Author: Michael Pollock

For his 29th birthday this past March, saxophonist Jeremy Danneman opted out of the traditional party and decided to hold a parade throughout New York City. “It just sounded like a more interesting thing to do,” Danneman, who grew up in Newark and now lives in Brooklyn, says. “I realized I was asking a lot of my friends to join me for an all-day birthday parade, so I sent out the route and the approximate times I’d be reaching certain landmarks.” Danneman paraded from his apartment in Brooklyn to Queens, then down to Manhattan, where he gave a “Unite the Nations” concert in front of the United Nations. “I felt good about reaching all different kinds of audiences with my music, instead of the demographics that regularly go to clubs in the city,” he says. “It also fed back into the music positively, when the safety net of the familiar audience was pulled from under me.”

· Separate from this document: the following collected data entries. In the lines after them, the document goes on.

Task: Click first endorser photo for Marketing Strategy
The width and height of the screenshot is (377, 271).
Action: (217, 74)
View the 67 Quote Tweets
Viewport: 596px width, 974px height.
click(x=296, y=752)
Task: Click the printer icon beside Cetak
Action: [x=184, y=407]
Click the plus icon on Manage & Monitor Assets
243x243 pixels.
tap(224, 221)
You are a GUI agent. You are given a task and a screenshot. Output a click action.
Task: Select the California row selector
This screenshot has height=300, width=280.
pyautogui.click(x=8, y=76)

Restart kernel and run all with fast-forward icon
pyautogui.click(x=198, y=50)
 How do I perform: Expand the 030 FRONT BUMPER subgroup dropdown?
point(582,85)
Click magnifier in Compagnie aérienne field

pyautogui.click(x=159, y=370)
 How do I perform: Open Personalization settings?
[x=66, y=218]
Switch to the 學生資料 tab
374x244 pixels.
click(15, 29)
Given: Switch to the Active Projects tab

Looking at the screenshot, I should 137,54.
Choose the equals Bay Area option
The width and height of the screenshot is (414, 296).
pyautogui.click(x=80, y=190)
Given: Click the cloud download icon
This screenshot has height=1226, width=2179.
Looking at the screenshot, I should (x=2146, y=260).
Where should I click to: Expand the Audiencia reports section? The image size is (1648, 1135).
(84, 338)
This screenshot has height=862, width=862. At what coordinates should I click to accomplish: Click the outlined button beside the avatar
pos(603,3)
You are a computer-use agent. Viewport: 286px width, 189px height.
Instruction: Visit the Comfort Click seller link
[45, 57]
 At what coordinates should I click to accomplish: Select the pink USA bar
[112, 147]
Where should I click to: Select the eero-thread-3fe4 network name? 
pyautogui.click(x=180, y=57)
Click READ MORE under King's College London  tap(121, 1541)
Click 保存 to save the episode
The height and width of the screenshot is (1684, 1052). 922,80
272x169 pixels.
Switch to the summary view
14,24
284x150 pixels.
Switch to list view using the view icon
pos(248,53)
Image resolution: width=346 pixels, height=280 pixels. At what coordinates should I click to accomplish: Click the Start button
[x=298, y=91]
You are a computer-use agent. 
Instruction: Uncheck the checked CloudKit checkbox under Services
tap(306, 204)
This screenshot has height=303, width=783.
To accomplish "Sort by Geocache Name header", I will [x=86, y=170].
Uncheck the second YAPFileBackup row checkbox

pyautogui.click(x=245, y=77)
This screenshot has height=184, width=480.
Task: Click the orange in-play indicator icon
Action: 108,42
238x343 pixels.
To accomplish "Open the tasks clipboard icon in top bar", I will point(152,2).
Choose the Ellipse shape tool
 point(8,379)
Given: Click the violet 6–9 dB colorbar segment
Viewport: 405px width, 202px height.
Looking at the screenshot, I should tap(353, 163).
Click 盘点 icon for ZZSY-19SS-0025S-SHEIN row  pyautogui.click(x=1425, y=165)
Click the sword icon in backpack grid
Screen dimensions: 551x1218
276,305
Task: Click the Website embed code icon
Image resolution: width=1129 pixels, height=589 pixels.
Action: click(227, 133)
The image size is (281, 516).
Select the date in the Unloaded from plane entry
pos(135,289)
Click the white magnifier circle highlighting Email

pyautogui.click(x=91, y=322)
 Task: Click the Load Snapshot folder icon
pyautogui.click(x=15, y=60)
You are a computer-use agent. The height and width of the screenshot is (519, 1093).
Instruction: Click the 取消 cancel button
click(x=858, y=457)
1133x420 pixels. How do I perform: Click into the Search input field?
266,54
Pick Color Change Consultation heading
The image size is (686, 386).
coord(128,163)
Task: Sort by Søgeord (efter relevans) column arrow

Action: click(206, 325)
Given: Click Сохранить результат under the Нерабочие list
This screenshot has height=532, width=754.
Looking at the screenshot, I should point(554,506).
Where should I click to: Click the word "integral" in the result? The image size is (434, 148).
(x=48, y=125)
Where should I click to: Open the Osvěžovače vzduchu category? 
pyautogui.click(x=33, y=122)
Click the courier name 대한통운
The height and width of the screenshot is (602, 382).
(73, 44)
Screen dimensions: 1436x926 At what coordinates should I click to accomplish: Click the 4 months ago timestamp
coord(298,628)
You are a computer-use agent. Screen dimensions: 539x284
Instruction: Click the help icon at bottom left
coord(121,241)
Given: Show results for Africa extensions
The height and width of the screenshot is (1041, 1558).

A month later, Danneman was reading about the 15th anniversary of a genocide-free Rwanda. (In 1994, nearly 1 million Rwandans were killed in just a few months as part of an ethnic-cleansing war.) “I’d been following the developments in Rwanda because I have an interest in human rights, and because my grandparents were severely affected by what happened in Nazi Europe,” Danneman says. “Rwanda is really mesmerizing, if you read about it. People are now living in perfect harmony in the same neighborhoods as the people who 15 years ago killed their families. Peace is happening in one of the most unlikely places, and that’s one of the best reasons for a parade.”

So a parade it would be. Danneman started raising funds through an organization he set up, Parade of One Inc. (he’s currently working to obtain nonprofit status), and decided to go to Rwanda to perform one-man saxophone concerts for the people there. He spent four weeks there starting in early August, playing and collaborating with local musicians on the streets of Kigali, Butare, and Gisenyi (pictured above), visiting the Murambi Genocide Memorial, giving sax demonstrations at the Muhima Primary School and the Gisimba Orphanage, and working with the Rwa Makondera Children’s Dance Group at the Ivuka Arts Center.

Now back in Brooklyn, Danneman is looking to further the mission of Parade of One by, in his words, “harnessing the potential of woodwind energy”—using saxes and clarinets to produce wind—and making trips to other countries such as Vietnam.